1(a:正、b:誤、c:誤、d:誤) 2(a:誤、b:正、c:誤、d:誤) 3(a:誤、b:誤、c:正、d:正) 4(a:誤、b:誤、c:誤、d:正) 5(a:誤、b:誤、c:誤、d:誤)
※公式発表の正解番号「4(a:誤、b:誤、c:誤、d:正)」に基づき、去痰成分とコデインの正体を解説します。
① この問題の一言まとめ
この問題は、他ブロックの午後問9の咳止め・去痰成分のシャッフルひっかけです。グアイフェネシンがお肌やのどの粘液をサラサラにする本当の目的を問う問題です。
② 各選択肢のマルバツ解説
- a [×]:成分の部屋のすり替えです。「トリメトキノール塩酸塩」は、のどの炎症を抑える薬ではありません。名前に『〜ノール』とつく、交感神経をバキバキに興奮させて気管支をガバッと広げる【アドレナリン作動成分(気管支拡張薬)】なので大バツです。

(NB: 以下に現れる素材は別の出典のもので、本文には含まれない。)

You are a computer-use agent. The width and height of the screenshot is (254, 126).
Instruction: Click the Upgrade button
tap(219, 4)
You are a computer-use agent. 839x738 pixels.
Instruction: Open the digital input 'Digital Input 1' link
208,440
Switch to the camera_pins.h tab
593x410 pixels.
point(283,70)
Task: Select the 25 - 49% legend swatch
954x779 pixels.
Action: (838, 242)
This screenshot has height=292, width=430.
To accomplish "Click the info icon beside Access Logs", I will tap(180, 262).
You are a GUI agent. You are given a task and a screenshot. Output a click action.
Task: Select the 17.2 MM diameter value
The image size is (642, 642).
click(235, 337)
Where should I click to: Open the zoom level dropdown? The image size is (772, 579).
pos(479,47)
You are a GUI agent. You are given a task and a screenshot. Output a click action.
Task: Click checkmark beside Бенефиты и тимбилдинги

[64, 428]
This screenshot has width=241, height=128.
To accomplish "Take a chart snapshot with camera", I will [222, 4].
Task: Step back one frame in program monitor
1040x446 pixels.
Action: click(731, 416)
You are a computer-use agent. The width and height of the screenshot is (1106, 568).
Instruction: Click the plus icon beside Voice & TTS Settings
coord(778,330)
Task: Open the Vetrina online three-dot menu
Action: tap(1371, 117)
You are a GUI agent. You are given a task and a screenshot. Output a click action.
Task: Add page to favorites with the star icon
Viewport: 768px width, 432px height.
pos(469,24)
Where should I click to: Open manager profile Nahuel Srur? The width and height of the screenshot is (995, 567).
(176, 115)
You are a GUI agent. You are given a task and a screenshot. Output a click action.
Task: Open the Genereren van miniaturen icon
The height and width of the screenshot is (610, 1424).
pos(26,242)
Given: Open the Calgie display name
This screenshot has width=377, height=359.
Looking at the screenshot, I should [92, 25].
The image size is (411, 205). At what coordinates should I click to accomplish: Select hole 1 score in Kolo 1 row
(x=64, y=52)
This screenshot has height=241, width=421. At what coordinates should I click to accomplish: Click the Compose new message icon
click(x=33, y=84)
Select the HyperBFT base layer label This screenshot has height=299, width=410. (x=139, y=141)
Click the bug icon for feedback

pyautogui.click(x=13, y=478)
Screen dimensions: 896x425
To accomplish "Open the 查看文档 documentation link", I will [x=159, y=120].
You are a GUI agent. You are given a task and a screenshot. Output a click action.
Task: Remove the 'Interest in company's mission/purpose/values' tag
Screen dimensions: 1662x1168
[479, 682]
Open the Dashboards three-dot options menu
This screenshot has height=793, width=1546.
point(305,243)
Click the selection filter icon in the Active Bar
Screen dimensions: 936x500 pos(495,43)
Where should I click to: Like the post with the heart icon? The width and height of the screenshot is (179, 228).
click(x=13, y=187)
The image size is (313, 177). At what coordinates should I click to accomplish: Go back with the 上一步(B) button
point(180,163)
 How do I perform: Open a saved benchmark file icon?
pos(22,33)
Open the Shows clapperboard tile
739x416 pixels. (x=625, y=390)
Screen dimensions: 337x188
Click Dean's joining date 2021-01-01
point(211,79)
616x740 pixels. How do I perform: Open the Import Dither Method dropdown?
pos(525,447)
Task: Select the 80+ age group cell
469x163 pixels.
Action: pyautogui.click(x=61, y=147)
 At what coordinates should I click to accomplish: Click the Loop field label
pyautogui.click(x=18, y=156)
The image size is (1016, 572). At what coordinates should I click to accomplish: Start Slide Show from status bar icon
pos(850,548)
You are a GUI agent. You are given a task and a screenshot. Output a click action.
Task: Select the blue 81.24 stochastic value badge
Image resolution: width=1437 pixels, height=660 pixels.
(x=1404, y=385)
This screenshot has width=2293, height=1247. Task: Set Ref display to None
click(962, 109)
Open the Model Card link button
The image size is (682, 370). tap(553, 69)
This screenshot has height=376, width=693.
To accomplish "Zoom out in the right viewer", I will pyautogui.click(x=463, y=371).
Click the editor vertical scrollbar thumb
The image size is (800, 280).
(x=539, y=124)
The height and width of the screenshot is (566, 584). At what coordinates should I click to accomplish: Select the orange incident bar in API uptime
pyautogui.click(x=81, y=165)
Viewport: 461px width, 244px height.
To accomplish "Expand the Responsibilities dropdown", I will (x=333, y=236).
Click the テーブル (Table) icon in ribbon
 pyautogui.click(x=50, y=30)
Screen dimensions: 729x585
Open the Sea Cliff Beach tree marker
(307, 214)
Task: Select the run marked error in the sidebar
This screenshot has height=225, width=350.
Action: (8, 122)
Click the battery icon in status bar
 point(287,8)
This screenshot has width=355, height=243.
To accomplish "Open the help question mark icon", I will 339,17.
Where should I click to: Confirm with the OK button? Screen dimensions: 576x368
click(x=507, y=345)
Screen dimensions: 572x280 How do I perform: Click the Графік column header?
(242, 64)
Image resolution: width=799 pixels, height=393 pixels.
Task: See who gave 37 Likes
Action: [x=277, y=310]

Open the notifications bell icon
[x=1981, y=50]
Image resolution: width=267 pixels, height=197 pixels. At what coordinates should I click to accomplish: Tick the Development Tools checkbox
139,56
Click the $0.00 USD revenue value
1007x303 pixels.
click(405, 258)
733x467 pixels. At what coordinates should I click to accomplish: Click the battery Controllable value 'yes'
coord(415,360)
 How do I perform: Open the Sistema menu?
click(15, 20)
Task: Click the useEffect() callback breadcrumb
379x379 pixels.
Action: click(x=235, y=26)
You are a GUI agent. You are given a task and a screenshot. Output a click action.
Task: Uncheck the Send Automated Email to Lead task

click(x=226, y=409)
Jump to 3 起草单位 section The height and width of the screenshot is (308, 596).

- b [×]:これも他ブロックの午後問9のaのすり替え罠です。トラネキサム酸は、のどの腫れ(大火事)を鎮める「抗炎症成分」です。タンのタンパク質の鎖をチョキチョキとハサミのように切り刻んで(溶解・低分子化)サラサラにするのは、トラネキサム酸ではなく【メチルシステインやエチルシステイン】の本当の仕事です。
- c [×]:他ブロックの午後問10のcと完全に同じ、最頻出の自律神経すり替えです。ジヒドロコデインは、交感神経を興奮させる薬ではありません。脳の咳コントロールセンター(延髄)をウットリ眠らせて麻痺させる【麻薬性の『中枢性鎮咳成分』】です。拡張薬ではないので大バツです。
- d [○]:これが唯一大正解のクリーンな去痰成分の記述です。「グアイフェネシン」は、のどから出るネバネバ液の水分とあぶらのバランス(粘液成分の含量比)をちょうど良くサラサラに調整して、絡みついたタンを「ペッ!」と外へ【切れをよくして出しやすくする】王道の去痰成分です。
※正答:4
③ 初心者のための「合格ひっかけパターン」
- 咳止めの主役コデインは、気管支を広げる薬ではなく【脳のスイッチ(中枢)を眠らせる薬】!
- 対策:a、b、cのすべてが、カタカナ成分の部屋をめちゃくちゃにシャッフルした悪質なひっかけです。これらを全てバツだと弾き、グアイフェネシン(d)のマルを信じれば、4(dのみ正しい)が選べます。